WHAT YOU ARE ASKED TO DO – The entries below contain a stretch that opens with the line containing "644x286 pixels." and closes with the line containing "Task: Select the Hoyerswerda, Stadt label"; set down that stretch exactly, both ends included, and nothing else.
+++++
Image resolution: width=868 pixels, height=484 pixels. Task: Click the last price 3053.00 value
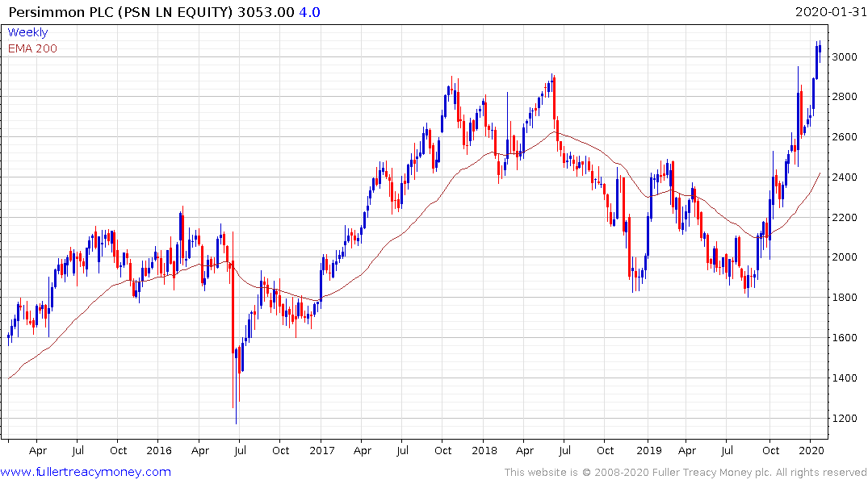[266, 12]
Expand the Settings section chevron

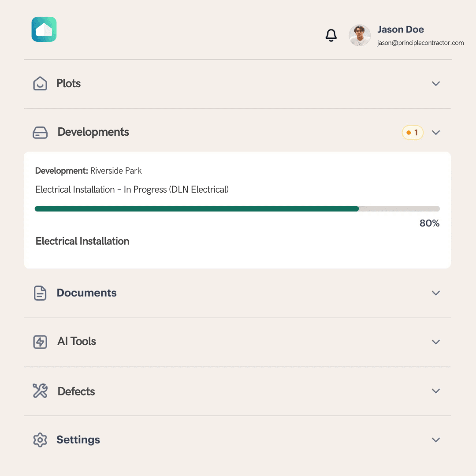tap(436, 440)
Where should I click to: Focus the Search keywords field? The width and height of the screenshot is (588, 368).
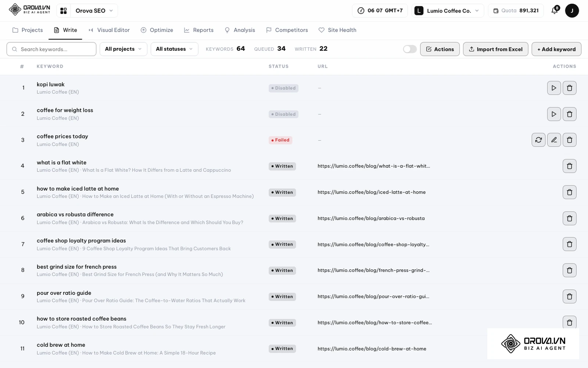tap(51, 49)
+++++
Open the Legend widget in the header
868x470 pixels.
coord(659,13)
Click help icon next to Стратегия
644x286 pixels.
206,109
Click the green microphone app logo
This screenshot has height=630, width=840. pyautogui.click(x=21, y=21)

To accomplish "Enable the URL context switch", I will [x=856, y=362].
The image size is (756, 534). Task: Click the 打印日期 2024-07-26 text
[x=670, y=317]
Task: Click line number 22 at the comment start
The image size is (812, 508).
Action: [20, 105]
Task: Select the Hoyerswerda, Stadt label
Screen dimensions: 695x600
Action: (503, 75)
+++++
THE COMPLETED TASK –
644x286 pixels.
206,109
Click the green microphone app logo
This screenshot has height=630, width=840. pyautogui.click(x=21, y=21)

To accomplish "Enable the URL context switch", I will [x=856, y=362].
The image size is (756, 534). Task: Click the 打印日期 2024-07-26 text
[x=670, y=317]
Task: Click line number 22 at the comment start
The image size is (812, 508).
Action: [20, 105]
Task: Select the Hoyerswerda, Stadt label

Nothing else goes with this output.